Thursday 6 March 2014

the Story of the Amulet by Edith Nesbit

I love the Nesbits, and this one is my favourite.

In the Story of the Amulet, the children who found the psammead (sammy-ad) that could grant them wishes find an amulet in a London junk shop, that can take them anywhere in the past to look for the other half of itself. They have to hold up the amulet and say the sacred name (which is read to them by the learned gentleman in the flat upstairs) and the amulet grows into a doorway, and they walk through it to wherever in time they want to go. The stories are very exciting - for example, the time they are imprisoned in ancient Babylon, they want to escape but then they remember that Jane has the amulet and Jane is missing!
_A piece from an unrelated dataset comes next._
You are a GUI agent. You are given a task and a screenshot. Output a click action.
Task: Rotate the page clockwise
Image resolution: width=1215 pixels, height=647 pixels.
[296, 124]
Jane, who is the indiscreet youngest, is telling the Babylonian queen all sorts of fascinating facts about Edwardian London with the result that the queen says "I wish I could see your country some day." and the psammead has to grant her wish.

So some weeks later the ancient Babylonian queen visits the children in London. She is very tyrannical, unsuitably dressed and wants all kinds of things. She is not happy with London. Someone has the bright idea of taking her to the British Museum and she is very angry that so many of her precious possessions are in there. She starts to break the glass cases and take her things back and the guards throw her out, believing she should be locked up in an asylum.
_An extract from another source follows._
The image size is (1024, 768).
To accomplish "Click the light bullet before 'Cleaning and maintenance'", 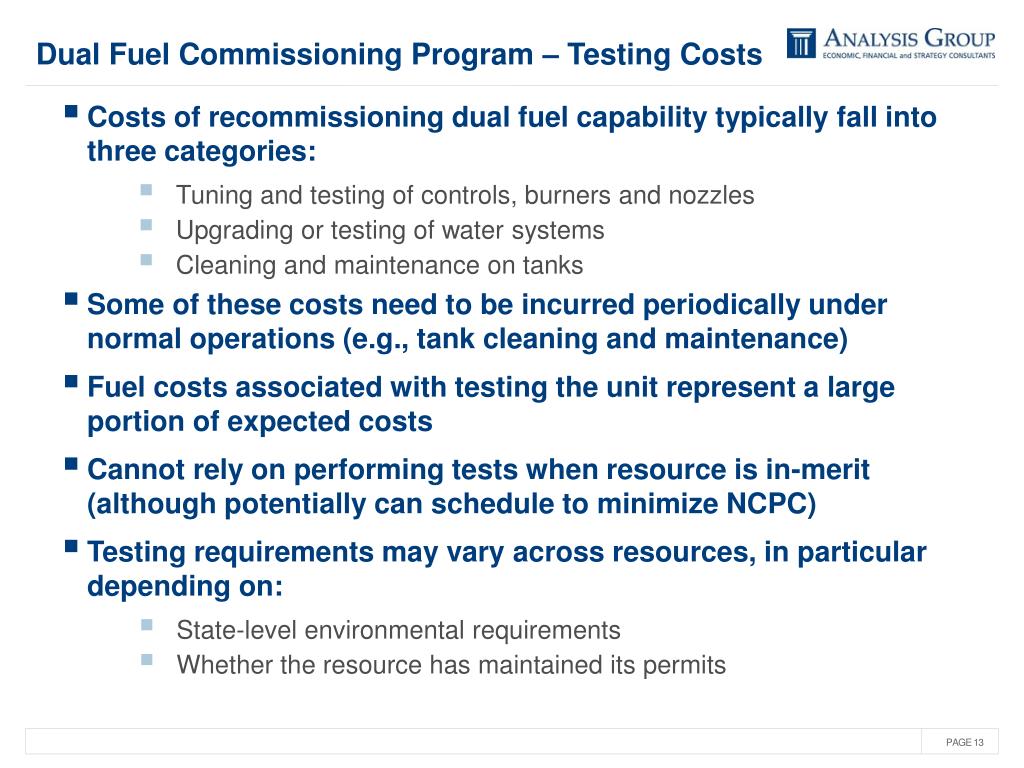I will coord(146,260).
Anthea took the Queen’s hand and gently pulled her away. The other children followed, and the black crowd of angry gentlemen stood on the steps watching them. It was when the little party of disgraced children, with the Queen who had disgraced them, had reached the middle of the courtyard that her eyes fell on the bag where the Psammead was. She stopped short.
“I wish,” she said, very loud and clear, “that all those Babylonian things would come out to me here—slowly, so that those dogs and slaves can see the working of the great Queen’s magic.”
“Oh, you are a tiresome woman,” said the Psammead in its bag, but it puffed itself out.
Next moment there was a crash. The glass swing doors and all their framework were smashed suddenly and completely. The crowd of angry gentlemen sprang aside when they saw what had done this. But the nastiest of them was not quick enough, and he was roughly pushed out of the way by an enormous stone bull that was floating steadily through the door. It came and stood beside the Queen in the middle of the courtyard.
It was followed by more stone images, by great slabs of carved stone, bricks, helmets, tools, weapons, fetters, wine‐jars, bowls, bottles, vases, jugs, saucers, seals, and the round long things, something like rolling pins with marks on them like the print of little bird‐feet, necklaces, collars, rings, armlets, earrings—heaps and heaps and heaps of things, far more than anyone had time to count, or even to see distinctly.
All the angry gentlemen had abruptly sat down on the Museum steps except the nice one. He stood with his hands in his pockets just as though he was quite used to seeing great stone bulls and all sorts of small Babylonish objects float out into the Museum yard. But he sent a man to close the big iron gates.
That's my favourite chapter and it's very funny. when E. Nesbit was researching her stories she simply went to the B.M. and knocked on the door marked Curator. She made a friend of the learned gentleman who worked behind the door and then they became more than friendly, probably on a glass case. She dedicated the book to him, Dr Wallis Budge.

Because her husband was an appalling philanderer, and she didn't see why she should not, E Nesbit had a number of lovers, many of them younger than herself, and stayed friends with them even after they had married other women. I think her stories were always written with her mind on the amusement of her peer group - H.G. Wells, for example, loved them, probably Shaw too.